## [Requirement]
Put every line of the rows below into a numbered list, skipping blank lines and leaving the pictures out.

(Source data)
[START]

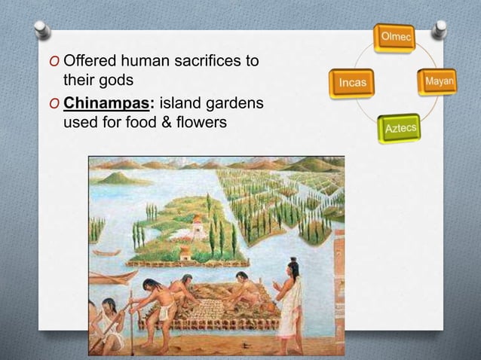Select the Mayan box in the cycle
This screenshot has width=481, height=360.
pyautogui.click(x=438, y=81)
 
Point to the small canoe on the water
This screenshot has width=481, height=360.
pyautogui.click(x=107, y=253)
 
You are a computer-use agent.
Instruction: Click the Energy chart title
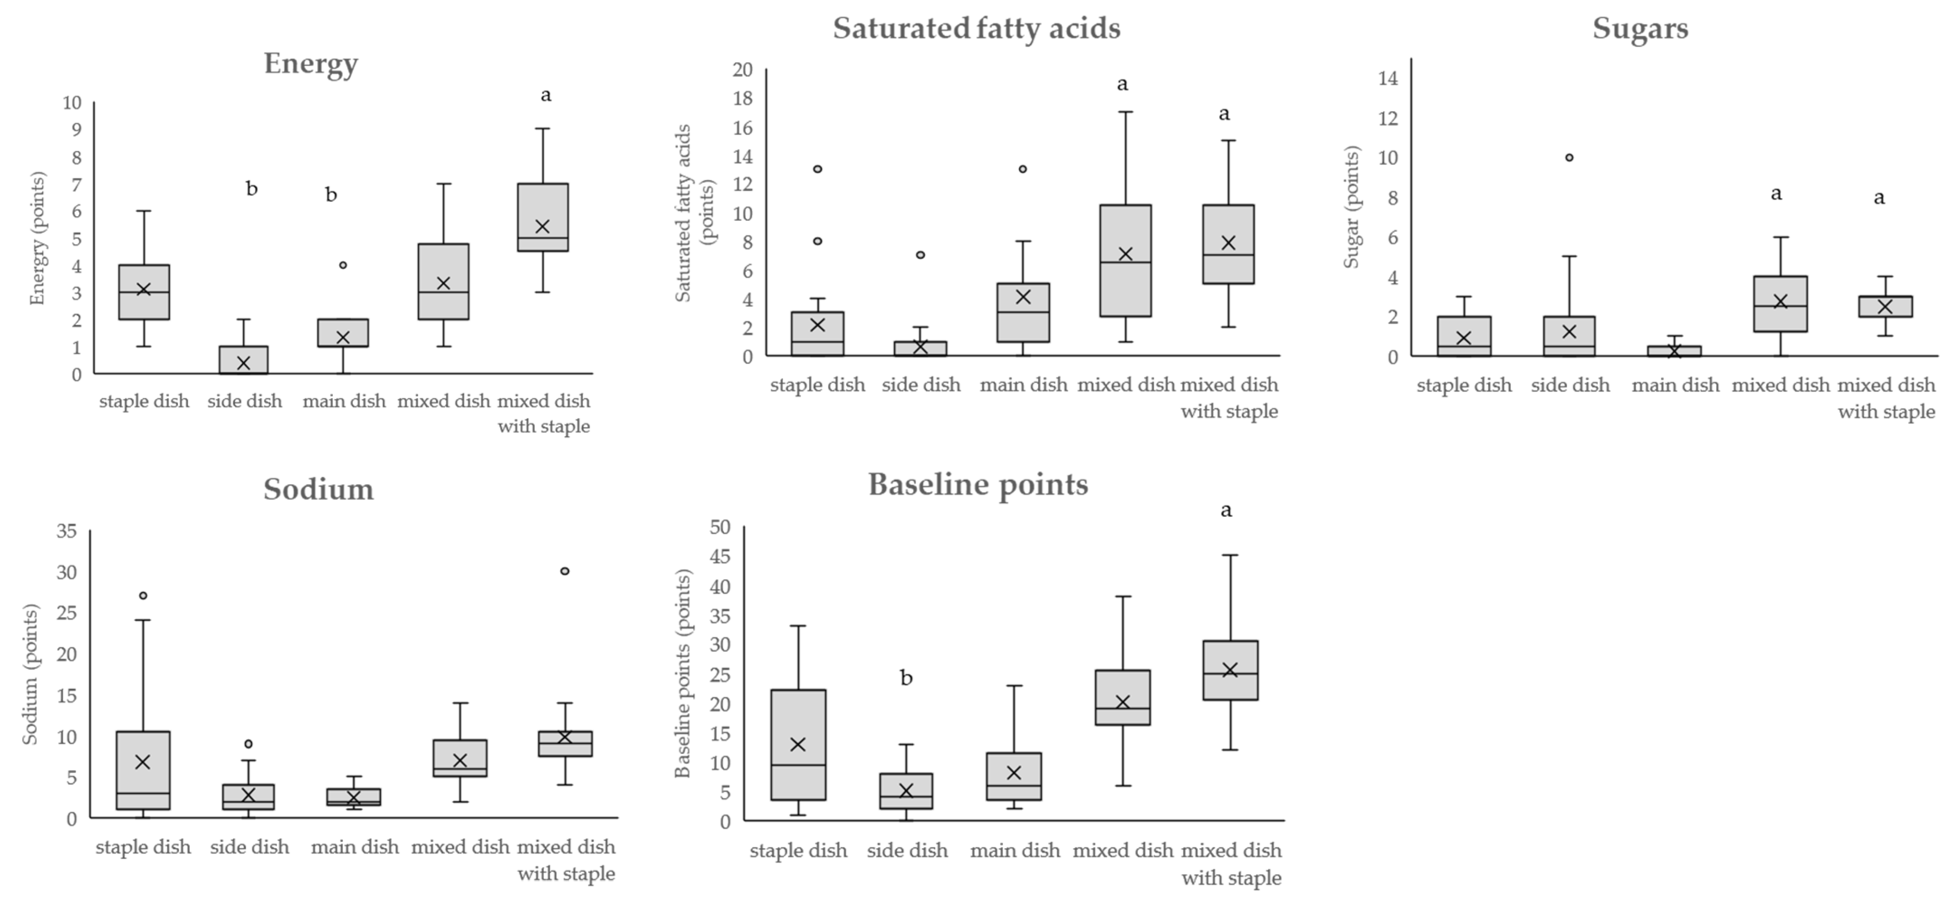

[END]

## [Output of the task]
1. Select the Mayan box in the cycle
2. This screenshot has width=481, height=360.
3. pyautogui.click(x=438, y=81)
4. Point to the small canoe on the water
5. This screenshot has width=481, height=360.
6. pyautogui.click(x=107, y=253)
7. You are a computer-use agent.
8. Instruction: Click the Energy chart title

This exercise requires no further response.